Either I forgot 80% of it within a week, or my notes ended up buried in some app — only to be rediscovered 5 years later with a sad "oh, right, I wanted to remember this."

The Rabbit Hole

That frustration sent me down a rabbit hole into the science of memory. I learned about Hermann Ebbinghaus's forgetting curve — research showing we lose up to 90% of new information without reinforcement. But I also discovered that strategically timed reviews can flip that curve dramatically.

The method is called spaced repetition: reviewing information at increasing intervals to move it from short-term to long-term memory. It's one of the most well-studied techniques in cognitive science, and it works with surprisingly little effort — as few as 4 review sessions per note.

How GinkgoNotes Works

GinkgoNotes uses the FSRS algorithm (Free Spaced Repetition Scheduler) — the most accurate spaced repetition algorithm available, developed by researcher Jarrett Ye. We've modified it to use a fixed 4-interval schedule, which research suggests is the minimum optimal number of repetitions.

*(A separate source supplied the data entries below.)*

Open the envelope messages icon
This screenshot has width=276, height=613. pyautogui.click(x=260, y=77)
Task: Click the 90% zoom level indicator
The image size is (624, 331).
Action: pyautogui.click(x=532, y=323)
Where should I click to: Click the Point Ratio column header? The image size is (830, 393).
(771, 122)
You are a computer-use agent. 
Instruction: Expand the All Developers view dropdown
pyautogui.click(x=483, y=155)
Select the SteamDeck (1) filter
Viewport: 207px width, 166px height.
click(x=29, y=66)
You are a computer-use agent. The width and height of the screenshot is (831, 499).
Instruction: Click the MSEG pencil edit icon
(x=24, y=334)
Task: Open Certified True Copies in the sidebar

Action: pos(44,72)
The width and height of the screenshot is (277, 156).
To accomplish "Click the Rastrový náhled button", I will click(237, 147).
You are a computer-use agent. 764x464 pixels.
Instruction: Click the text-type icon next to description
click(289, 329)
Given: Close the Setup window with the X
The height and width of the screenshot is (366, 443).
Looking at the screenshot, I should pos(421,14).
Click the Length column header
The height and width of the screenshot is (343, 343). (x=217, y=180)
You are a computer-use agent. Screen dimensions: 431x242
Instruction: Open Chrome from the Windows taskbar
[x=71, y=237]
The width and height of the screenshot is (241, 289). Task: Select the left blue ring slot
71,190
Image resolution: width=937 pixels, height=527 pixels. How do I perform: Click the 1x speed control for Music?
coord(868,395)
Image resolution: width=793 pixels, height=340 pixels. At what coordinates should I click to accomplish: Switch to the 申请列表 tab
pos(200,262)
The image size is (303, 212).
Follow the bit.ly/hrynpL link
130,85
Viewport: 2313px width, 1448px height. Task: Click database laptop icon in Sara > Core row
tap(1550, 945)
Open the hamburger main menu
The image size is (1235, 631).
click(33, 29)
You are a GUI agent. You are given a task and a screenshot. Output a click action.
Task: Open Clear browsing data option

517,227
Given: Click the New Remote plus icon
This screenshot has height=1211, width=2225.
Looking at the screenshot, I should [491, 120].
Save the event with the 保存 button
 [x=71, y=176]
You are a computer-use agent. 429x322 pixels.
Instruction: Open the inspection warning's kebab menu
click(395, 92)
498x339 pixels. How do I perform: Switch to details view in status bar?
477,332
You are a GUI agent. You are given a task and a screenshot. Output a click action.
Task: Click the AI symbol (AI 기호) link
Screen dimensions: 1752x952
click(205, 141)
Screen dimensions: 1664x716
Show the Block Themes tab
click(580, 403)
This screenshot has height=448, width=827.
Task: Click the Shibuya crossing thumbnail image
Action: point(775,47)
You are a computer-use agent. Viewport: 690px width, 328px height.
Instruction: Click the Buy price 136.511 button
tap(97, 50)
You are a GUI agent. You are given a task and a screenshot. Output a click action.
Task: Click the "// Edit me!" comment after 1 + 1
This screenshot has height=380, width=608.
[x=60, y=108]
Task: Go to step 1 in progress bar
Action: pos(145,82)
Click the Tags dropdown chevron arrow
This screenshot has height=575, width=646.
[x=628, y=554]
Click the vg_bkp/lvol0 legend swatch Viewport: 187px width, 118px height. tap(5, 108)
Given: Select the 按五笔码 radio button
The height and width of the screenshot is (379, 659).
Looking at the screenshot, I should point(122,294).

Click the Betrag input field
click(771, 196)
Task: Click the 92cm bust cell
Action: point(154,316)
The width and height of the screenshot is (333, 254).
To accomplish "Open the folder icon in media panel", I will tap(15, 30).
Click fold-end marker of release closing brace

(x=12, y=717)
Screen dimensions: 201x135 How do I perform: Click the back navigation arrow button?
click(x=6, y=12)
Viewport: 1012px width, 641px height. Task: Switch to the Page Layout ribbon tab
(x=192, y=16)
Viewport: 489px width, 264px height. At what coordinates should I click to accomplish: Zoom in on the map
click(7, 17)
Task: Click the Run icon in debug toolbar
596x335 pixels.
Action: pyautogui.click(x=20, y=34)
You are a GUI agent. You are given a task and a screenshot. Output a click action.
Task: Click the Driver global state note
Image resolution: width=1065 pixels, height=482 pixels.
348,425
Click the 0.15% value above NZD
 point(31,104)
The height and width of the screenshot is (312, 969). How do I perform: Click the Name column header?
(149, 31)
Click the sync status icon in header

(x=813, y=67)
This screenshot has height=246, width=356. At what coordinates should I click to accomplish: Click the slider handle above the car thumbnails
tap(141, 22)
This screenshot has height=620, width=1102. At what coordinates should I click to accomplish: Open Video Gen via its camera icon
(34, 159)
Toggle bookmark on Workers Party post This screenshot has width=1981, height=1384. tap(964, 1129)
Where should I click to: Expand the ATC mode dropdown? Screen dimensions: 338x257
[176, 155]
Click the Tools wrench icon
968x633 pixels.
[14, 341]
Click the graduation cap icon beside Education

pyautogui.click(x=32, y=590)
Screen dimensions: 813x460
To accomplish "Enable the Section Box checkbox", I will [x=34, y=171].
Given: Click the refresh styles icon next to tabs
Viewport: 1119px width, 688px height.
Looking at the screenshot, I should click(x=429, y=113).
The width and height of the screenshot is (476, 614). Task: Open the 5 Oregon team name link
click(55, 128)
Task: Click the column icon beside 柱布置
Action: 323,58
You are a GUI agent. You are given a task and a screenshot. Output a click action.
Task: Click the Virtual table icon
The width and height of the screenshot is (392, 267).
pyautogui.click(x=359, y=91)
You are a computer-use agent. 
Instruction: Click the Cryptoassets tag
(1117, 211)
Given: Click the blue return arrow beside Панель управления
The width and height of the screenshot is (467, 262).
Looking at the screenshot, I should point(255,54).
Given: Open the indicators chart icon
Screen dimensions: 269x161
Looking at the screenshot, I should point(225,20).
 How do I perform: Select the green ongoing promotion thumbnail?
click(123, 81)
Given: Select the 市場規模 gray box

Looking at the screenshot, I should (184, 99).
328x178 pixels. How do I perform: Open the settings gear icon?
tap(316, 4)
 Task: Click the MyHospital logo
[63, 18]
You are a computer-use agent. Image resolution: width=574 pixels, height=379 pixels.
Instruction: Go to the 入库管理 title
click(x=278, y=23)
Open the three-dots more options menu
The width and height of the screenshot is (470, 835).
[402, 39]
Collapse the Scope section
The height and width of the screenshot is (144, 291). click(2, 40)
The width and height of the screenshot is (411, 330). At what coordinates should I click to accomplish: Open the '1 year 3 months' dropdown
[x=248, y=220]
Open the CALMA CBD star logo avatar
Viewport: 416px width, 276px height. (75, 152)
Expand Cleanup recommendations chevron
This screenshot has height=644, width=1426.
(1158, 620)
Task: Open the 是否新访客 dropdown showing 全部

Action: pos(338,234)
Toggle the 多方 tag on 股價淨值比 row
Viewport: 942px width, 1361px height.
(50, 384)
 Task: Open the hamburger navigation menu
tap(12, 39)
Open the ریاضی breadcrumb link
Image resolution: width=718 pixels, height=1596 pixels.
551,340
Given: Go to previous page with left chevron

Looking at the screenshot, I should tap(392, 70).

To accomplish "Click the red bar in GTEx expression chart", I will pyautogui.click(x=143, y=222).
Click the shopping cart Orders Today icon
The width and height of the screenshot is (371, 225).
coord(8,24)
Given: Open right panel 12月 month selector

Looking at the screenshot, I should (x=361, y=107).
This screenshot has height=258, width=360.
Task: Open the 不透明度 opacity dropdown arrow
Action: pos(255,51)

You save a note — from a book, podcast, article, or anything else — and GinkgoNotes sends it back to you via email or Telegram at scientifically optimized intervals. Each review takes under 5 seconds. That's it.

A Tool I Use Daily

I built GinkgoNotes to solve my own problem, and I use it every single day. It has fundamentally changed how much I retain from everything I read and listen to. I hope it can help you too.